View larger version (20K): [in this window] [in a new window]   FIGURE 6. A, scheme summarizes the differential binding activity of the PcG proteins to the Il4 and Ifng promoters 0.5 h following stimulation. The spatial organization of the proteins inside the complexes is arbitrary. B, model depicting the potential involvement of the PcG proteins in long-distance interactions of the cytokine gene loci.

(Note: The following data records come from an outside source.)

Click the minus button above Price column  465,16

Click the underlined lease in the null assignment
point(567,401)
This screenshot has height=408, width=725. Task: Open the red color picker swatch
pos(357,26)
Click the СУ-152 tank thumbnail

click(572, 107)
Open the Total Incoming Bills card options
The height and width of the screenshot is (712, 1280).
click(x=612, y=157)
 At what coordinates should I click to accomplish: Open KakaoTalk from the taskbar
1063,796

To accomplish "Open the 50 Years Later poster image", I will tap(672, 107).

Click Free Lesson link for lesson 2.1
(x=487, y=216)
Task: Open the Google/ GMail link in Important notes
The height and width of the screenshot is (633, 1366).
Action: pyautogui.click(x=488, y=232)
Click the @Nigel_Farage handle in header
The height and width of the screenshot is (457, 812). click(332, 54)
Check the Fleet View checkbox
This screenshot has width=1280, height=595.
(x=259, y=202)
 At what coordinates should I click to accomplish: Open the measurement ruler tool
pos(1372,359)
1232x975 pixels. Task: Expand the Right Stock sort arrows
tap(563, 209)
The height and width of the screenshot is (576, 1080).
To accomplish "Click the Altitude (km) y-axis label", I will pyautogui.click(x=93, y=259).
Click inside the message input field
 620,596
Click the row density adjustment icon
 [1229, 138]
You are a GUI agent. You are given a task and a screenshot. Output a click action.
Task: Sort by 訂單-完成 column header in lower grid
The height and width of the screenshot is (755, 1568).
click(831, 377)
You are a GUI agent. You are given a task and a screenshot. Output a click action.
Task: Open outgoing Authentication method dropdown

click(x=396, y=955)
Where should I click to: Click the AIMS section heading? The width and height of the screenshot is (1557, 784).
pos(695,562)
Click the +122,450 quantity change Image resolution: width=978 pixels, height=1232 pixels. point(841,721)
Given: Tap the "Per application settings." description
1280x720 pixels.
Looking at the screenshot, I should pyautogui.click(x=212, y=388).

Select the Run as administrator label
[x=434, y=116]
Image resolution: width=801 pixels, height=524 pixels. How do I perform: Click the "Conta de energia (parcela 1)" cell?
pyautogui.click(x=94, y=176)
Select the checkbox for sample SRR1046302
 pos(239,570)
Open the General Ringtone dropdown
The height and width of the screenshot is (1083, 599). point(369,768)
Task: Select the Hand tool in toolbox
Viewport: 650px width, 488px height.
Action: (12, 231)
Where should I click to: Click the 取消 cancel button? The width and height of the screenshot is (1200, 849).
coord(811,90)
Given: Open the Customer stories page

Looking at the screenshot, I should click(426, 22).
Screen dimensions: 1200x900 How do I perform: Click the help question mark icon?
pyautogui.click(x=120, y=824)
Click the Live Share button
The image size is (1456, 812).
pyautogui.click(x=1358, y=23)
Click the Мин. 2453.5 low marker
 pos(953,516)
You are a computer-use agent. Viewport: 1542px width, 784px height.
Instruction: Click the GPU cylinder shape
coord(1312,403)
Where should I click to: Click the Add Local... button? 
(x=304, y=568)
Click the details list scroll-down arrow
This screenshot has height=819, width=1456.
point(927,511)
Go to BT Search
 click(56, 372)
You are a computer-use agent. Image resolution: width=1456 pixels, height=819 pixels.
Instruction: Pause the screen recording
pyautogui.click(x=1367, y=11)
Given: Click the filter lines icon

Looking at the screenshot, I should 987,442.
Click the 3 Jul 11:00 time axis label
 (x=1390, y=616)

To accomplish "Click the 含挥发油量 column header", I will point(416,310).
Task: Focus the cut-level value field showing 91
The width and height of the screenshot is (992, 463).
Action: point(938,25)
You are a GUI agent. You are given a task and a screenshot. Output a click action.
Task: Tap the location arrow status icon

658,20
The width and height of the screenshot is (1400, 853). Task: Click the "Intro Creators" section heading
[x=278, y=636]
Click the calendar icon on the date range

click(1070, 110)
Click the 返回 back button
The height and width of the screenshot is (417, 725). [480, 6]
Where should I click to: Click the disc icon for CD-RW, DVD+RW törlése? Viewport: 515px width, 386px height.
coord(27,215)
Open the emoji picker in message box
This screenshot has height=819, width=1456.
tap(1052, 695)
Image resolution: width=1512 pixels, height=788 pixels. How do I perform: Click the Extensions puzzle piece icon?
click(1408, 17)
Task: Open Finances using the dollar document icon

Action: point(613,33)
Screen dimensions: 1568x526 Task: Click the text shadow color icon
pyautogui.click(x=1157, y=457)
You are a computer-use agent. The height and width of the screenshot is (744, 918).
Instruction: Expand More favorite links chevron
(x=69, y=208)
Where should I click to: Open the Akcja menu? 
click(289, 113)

The immunoprecipitation of YY1 and Mel-18 with the cytokine genes was dynamic, showing a window of lower binding activity. The observed binding activity of Mel-18 and Ezh2 at the Il4 promoter was of short duration. Eed and Ring 1A were monitored only for a short period after stimulation. We can consider two scenarios to explain the dynamic activity. (i) The simplest idea is that the dynamic binding reflects a true release of the PcG proteins from the regulatory elements. Immunohistochemical and biochemical approaches in Drosophila, and human cells revealed that the bulk of the PcG proteins are depleted from metaphase chromosomes with different kinetics and to different extents and reassociate between anaphase and G₁ (67, 90-94). However, the results of our flow cytometry experiments indicated that the binding alterations occurred more quickly than changes in the cell cycle. Fluorescence bleaching studies on Drosophila PcG proteins in living embryos and larval tissues have demonstrated that PcG complexes exchange rapidly, within minutes, on their chromatin targets (95). Also, competition analysis in salivary gland nuclei revealed that PcG proteins bound to chromosomes exchange dynamically (24, 83). Therefore, the dynamic binding activity may result from intermittent recruitment that constantly samples the continuity of the TCR signaling. However, we cannot rule out the possibility that the PcG proteins are genuine repressors that reduce the expression from the open cytokine gene, but periodically leave the chromatin to allow regulated transcription. Regarding the last matter, we also cannot exclude the scenario that the PcG proteins only bind the cytokine genes in a sub-population of cells that do not transcribe these genes. (ii) The reduction in signal observed in the ChIP experiments is misleading and reflects temporary epitope masking that is mediated by an alteration in the PcG protein accessibility as a result of either conformational change, accumulation of other proteins to form a large complex, or intrachromosomal interactions.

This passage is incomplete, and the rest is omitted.